A transfer film having a temporary support and a photosensitive layer formed from the photosensitive composition according to any one of claims 1 to 15.
A step of bonding the transfer film and the substrate together by bringing the surface of the photosensitive layer in the transfer film according to claim 16 on the side opposite to the temporary support side into contact with the substrate;
patternwise exposing the photosensitive layer;
A pattern forming method comprising, in this order, the step of developing the exposed photosensitive layer with an alkaline developer to form a pattern.
The surface of the photosensitive layer in the transfer film according to claim 16 opposite to the temporary support side is brought into contact with the conductive layer in the substrate having a conductive layer to separate the transfer film and the conductive layer.

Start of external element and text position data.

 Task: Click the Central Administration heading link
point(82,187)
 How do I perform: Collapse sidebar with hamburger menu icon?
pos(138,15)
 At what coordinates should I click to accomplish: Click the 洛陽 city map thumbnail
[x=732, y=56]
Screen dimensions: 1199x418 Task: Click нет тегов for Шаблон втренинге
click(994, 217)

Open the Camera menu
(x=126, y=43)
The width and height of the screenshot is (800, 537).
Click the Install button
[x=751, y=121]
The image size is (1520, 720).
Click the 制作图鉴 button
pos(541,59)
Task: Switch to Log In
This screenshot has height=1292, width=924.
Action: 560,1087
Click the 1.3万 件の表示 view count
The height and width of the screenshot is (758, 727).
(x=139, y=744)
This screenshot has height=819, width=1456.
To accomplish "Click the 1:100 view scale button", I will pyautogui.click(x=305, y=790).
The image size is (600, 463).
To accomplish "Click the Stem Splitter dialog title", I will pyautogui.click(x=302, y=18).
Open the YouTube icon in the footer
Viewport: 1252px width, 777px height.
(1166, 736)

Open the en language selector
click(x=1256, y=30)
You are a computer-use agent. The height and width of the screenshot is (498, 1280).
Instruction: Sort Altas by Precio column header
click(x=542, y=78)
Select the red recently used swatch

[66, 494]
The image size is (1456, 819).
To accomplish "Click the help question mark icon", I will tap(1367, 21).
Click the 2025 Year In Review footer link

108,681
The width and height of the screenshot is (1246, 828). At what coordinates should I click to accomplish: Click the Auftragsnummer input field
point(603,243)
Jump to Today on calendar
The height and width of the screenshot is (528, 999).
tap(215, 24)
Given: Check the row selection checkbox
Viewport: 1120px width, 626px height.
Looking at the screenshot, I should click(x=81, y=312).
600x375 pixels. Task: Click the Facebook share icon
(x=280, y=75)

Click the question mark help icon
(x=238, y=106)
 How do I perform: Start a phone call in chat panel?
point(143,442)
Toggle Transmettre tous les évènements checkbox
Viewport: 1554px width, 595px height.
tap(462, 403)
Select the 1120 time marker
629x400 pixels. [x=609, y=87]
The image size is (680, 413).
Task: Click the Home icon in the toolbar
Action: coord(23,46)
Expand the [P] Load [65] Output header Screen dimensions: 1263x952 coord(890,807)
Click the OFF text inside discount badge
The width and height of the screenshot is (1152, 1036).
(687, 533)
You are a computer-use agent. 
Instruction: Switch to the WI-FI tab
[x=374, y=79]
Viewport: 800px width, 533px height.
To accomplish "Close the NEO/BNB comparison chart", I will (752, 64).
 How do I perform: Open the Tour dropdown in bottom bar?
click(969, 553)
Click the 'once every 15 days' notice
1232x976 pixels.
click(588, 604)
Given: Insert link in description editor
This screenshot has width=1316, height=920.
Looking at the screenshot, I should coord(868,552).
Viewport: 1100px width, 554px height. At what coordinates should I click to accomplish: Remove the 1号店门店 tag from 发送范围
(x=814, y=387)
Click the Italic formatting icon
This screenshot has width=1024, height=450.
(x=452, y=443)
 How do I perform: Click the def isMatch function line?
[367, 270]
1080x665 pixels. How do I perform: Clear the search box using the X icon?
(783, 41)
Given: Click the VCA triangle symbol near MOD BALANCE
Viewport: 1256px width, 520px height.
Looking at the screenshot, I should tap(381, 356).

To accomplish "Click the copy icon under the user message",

A step of bonding a substrate having
patternwise exposing the photosensitive layer;
developing the exposed photosensitive layer with an alkaline developer to form a patterned etching resist film;
and a step of etching the conductive layer in a region where the etching resist film is not disposed, in this order.
The surface of the photosensitive layer in the transfer film according to claim 16 opposite to the temporary support side is brought into contact with the conductive layer in the substrate having a conductive layer to separate the transfer film and the conductive layer. A step of bonding a substrate having
patternwise exposing the photosensitive layer;
and developing the exposed photosensitive layer with an alkaline developer to form a patterned protective film or insulating film of the conductive layer, in this order.